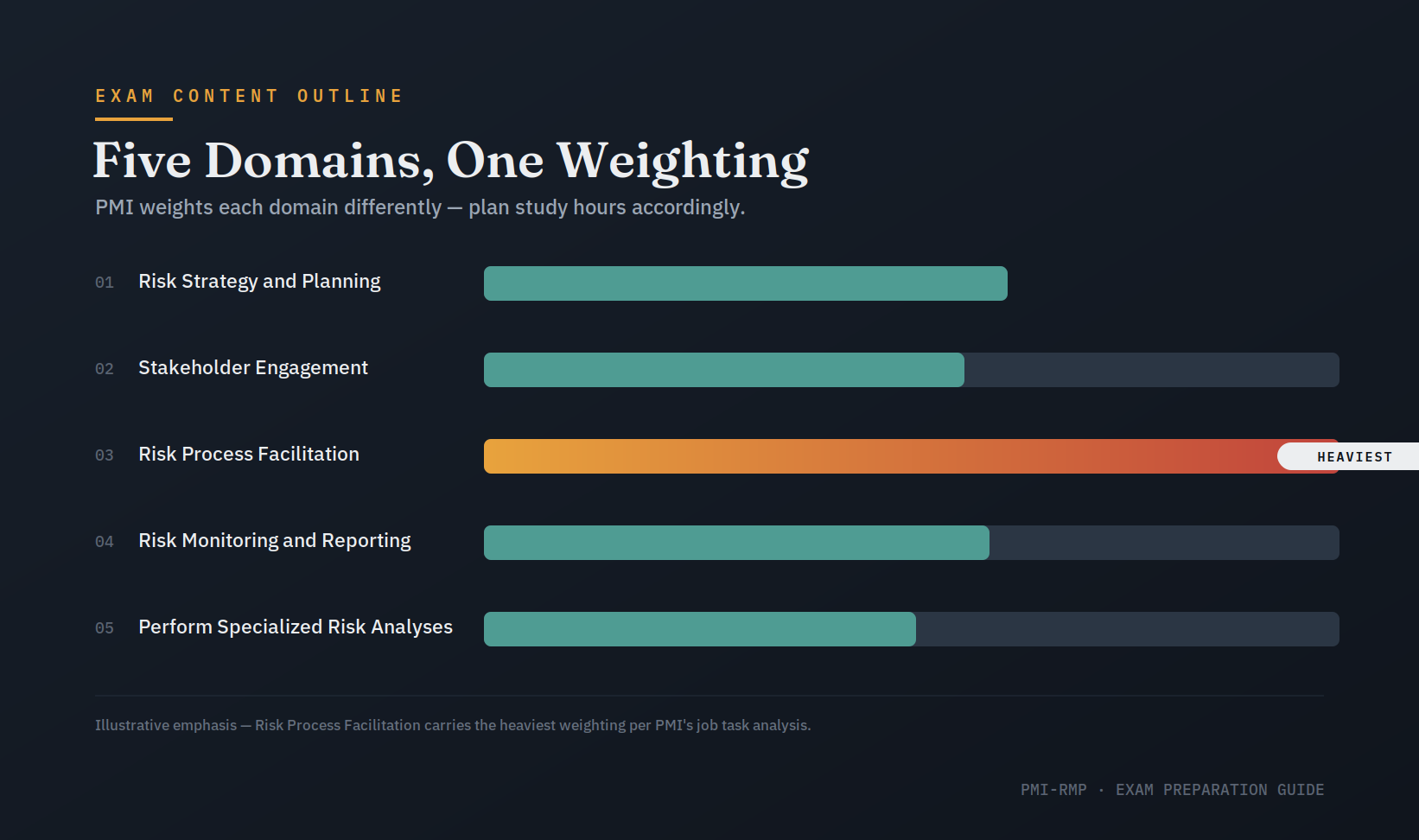Click the domain number 03

(105, 455)
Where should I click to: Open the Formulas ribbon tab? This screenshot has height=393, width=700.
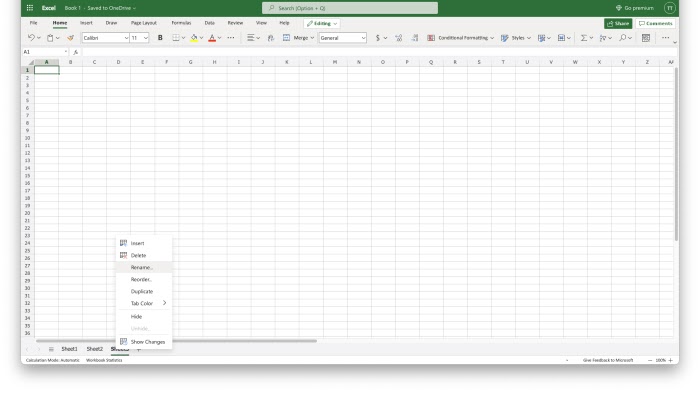point(181,23)
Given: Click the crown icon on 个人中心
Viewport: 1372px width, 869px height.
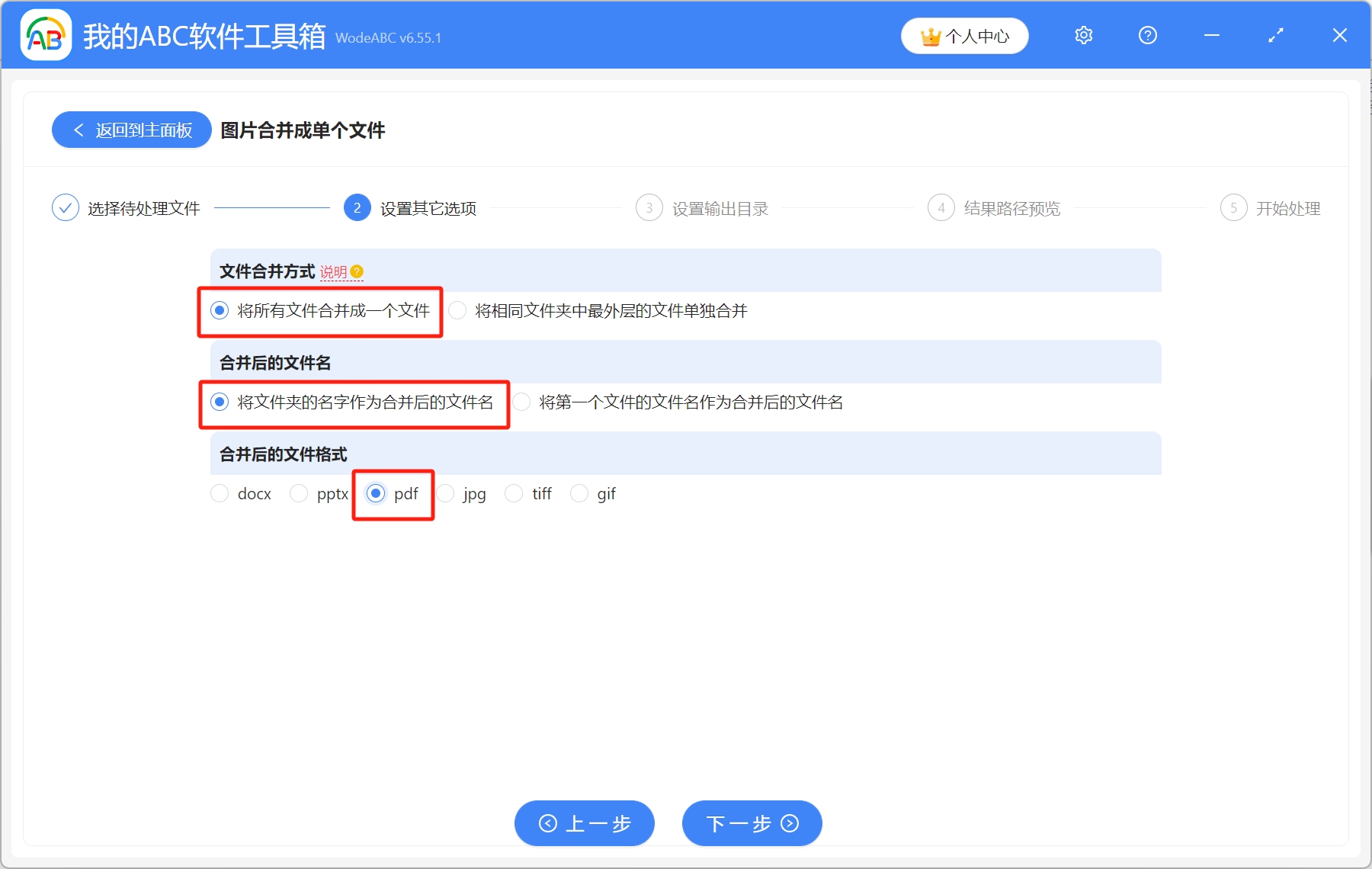Looking at the screenshot, I should click(x=929, y=35).
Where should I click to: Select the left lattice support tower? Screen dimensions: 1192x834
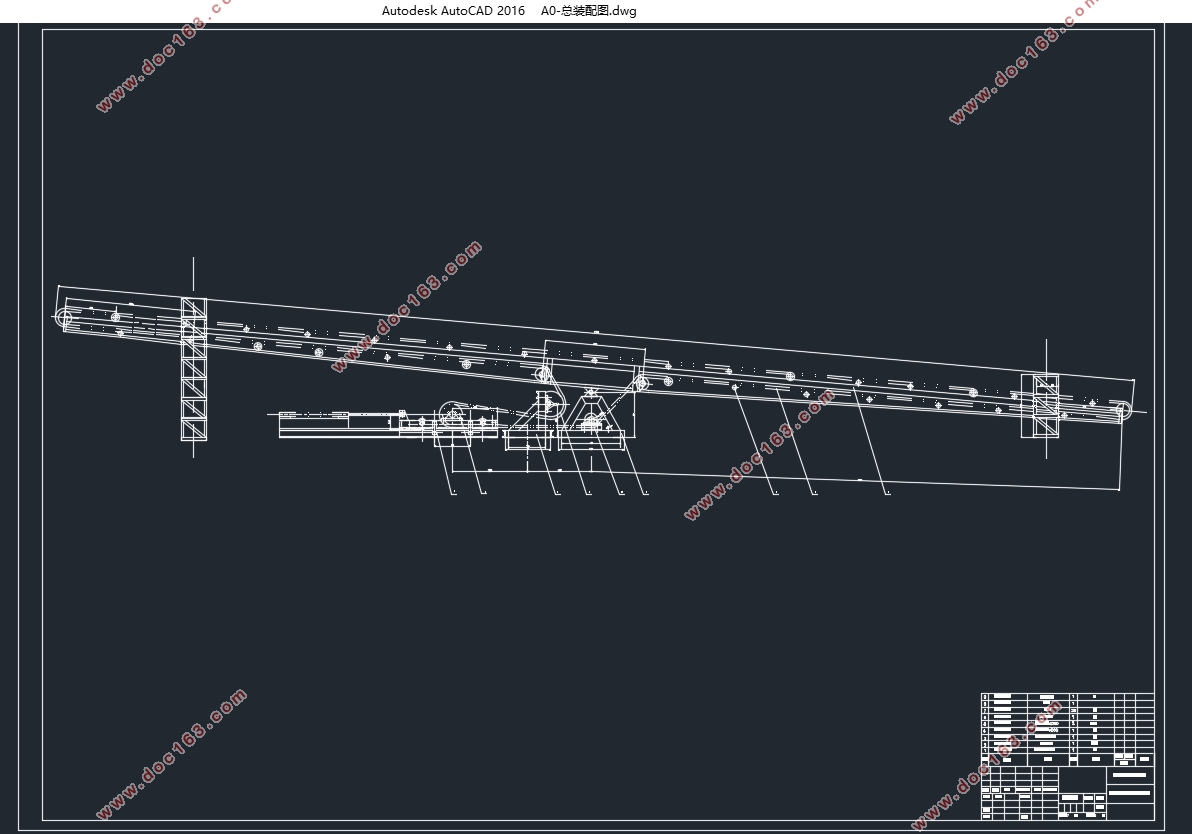pos(193,369)
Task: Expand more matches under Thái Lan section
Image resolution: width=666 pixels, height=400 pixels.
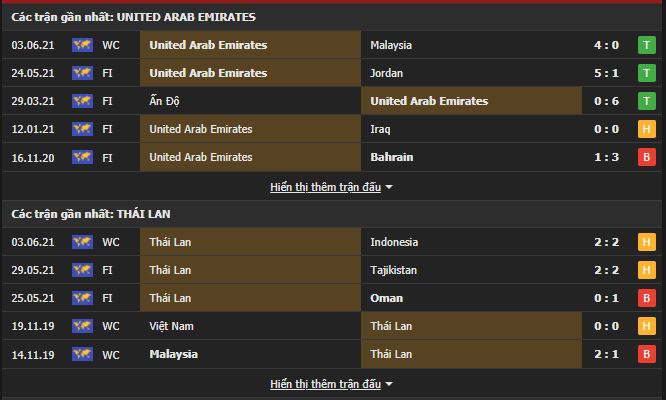Action: click(x=326, y=384)
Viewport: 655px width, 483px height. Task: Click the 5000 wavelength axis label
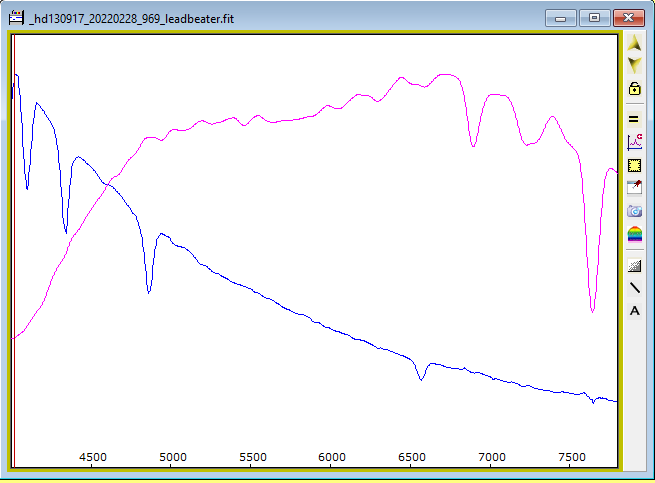[173, 457]
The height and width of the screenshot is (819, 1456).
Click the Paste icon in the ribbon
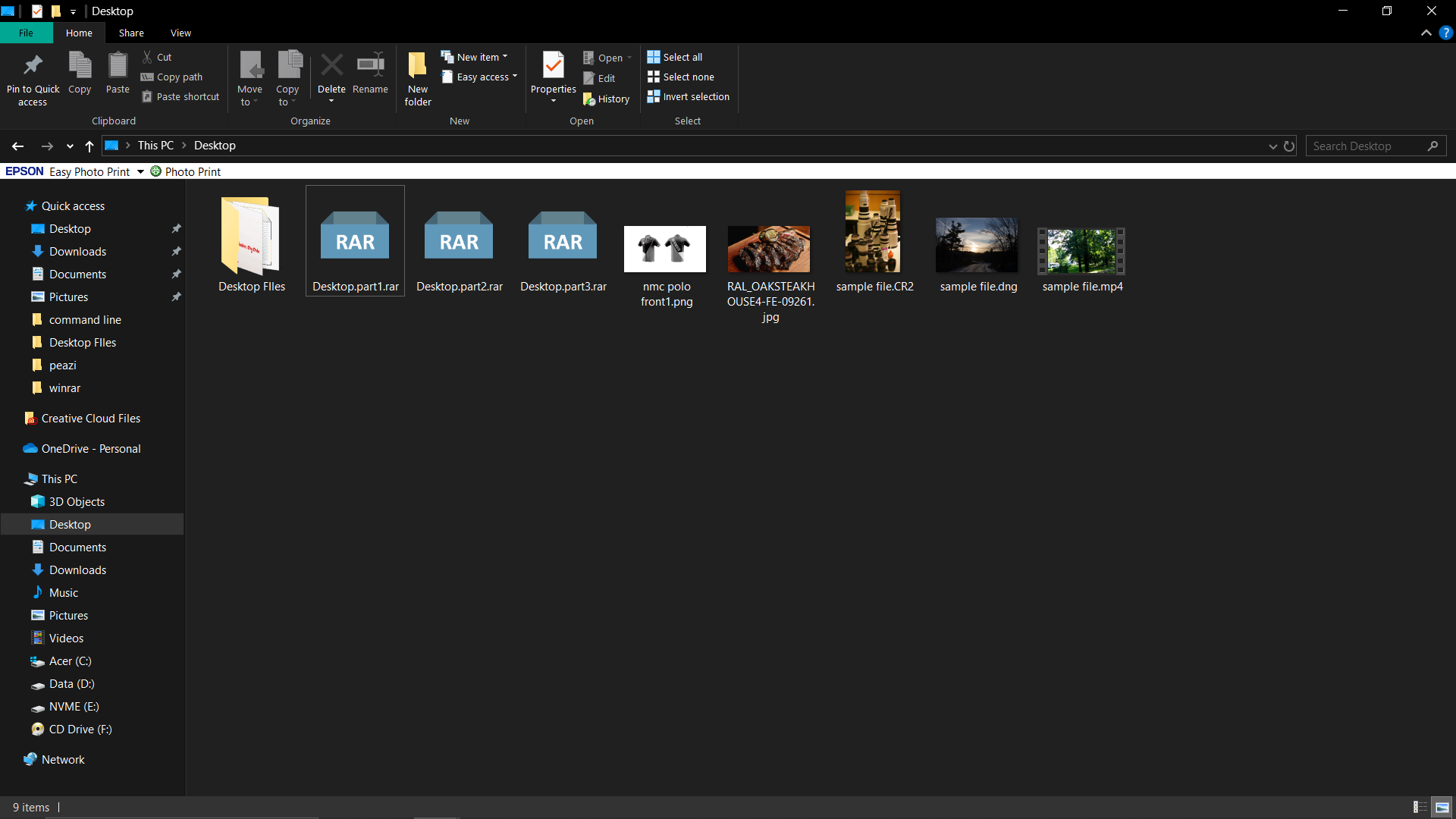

============

#### [Exercise requirements]
Reproduce every line of the records from the one containing "Viewport: 655px width, 483px" through the end of the records, requests included, with 126 added to each coordinate in the answers. Leave the pictures out.

#### [Solution to the problem]
Viewport: 655px width, 483px height. Task: Click the 5000 wavelength axis label
[299, 583]
The height and width of the screenshot is (819, 1456).
Click the Paste icon in the ribbon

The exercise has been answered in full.